Ma Vincent Nijman, professore di antropologia e direttore dell'Oxford Wildlife Trade Research Group presso l'Università di Oxford, che ha studiato il benessere dei macachi raccoglitori di cocco in Thailandia, afferma che quelli a coda di maiale del Nord sono stati classificati come vulnerabili nella lista rossa dell'Unione Internazionale per la Conservazione della Natura, mentre quelli del Sud sono in pericolo estinzione. E nel Paese c’è già anche una regolamentazione per la tutela di questa specie che ne vieta il possesso, a meno che non siano già nati in cattività.

In questi anni diversi rivenditori in Europa e in Nord America, hanno avviato un boicottaggio del cocco thailandese, contestando luso delle scimmie per la raccolta. Secondo alcune stime, questa pressione commerciale avrebbe causato alla Thailandia una perdita annua di circa 2 miliardi di Baht (circa 50 milioni di Euro ndr). Per questo le principali aziende del settore hanno deciso di impegnarsi in una soluzione. Il Coconut Industry Group, che riunisce i maggiori produttori - Asiatic Agro Industry, Suree Interfoods, Thai Coconut Public Company Limited e Theppadungporn Coconut - ha così avviato una collaborazione con la Wildlife Friends Foundation Thailand (Wfft), una Ong che si dedica al benessere degli animali selvatici nel Paese e da anni segue questa causa.
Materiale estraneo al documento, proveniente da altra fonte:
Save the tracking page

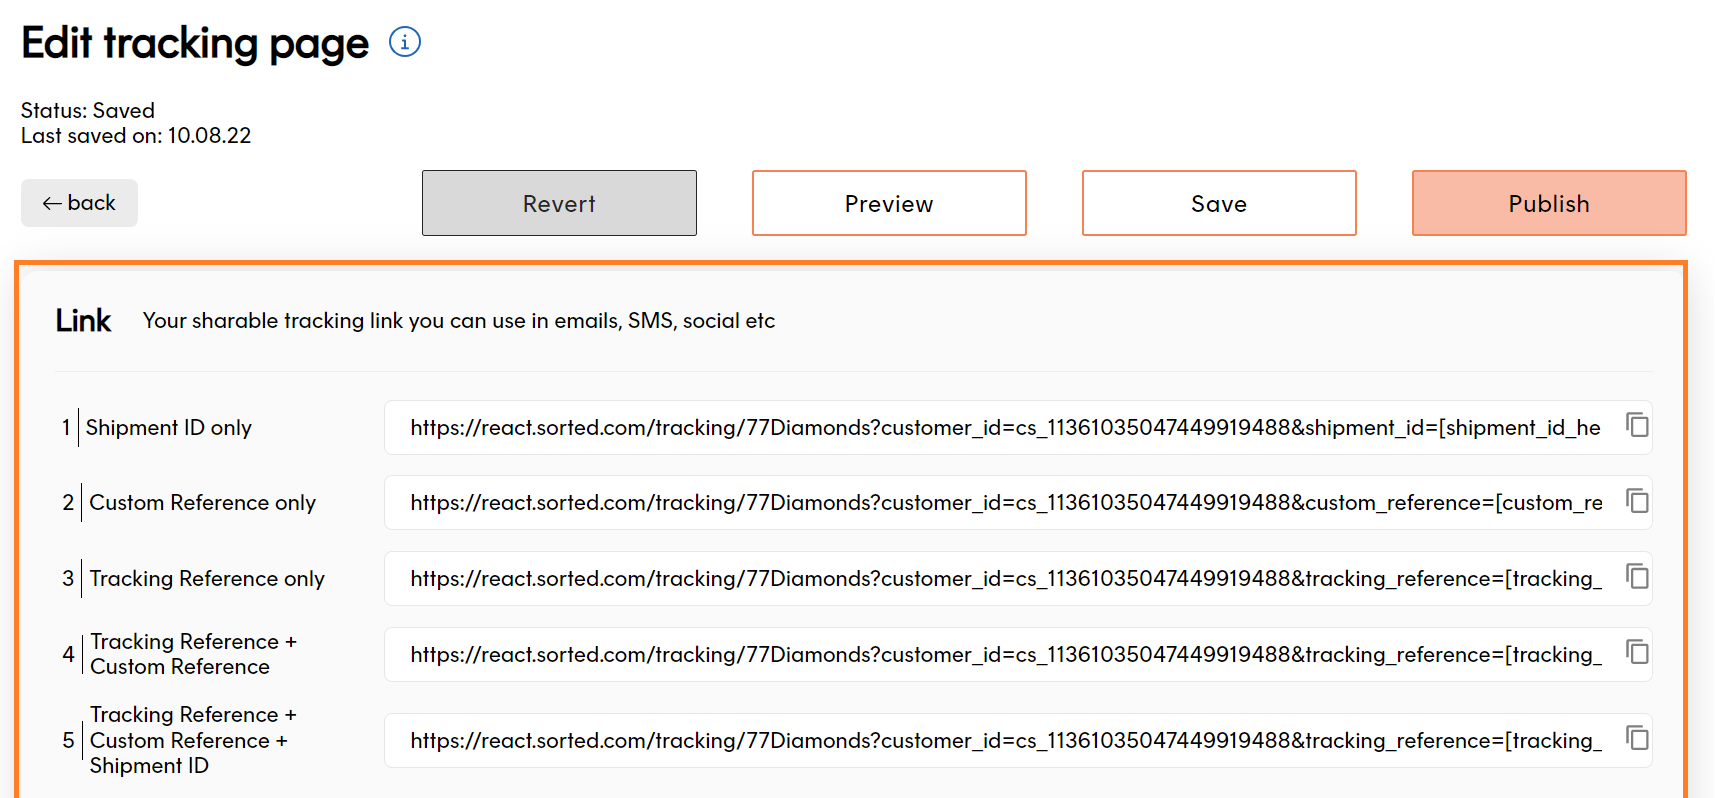coord(1218,203)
Il risultato di questo impegno è stato un Memorandum d'Intesa (MoU) per definire un’azione congiunta firmato qualche settimana fa dalle due parti inseme al ministero dell’Agricoltura thailandese. Per arrivare a interrompere la pratica, l’accordo prevede una serie di riforme legislative che rendano illegale l’uso di animali per la raccolta di noci di cocco su tutto il territorio nazionale. Si è discusso anche della possibilità di introdurre una nuova varietà di palme, più basse e con dei frutti più facili da raccogliere anche senza l’aiuto dei macachi. Infine, sono stati discussi diversi investimenti tecnologici per incentivare la raccolta meccanizzata. È stata discussa anche l’introduzione di sistemi di tracciabilità per verificare che le piantagioni non utilizzino il lavoro delle scimmie, ristabilendo la fiducia nella produzione thailandese. Quanto ai macachi finora impegnati sono previste anche apposite cure in strutture adeguate.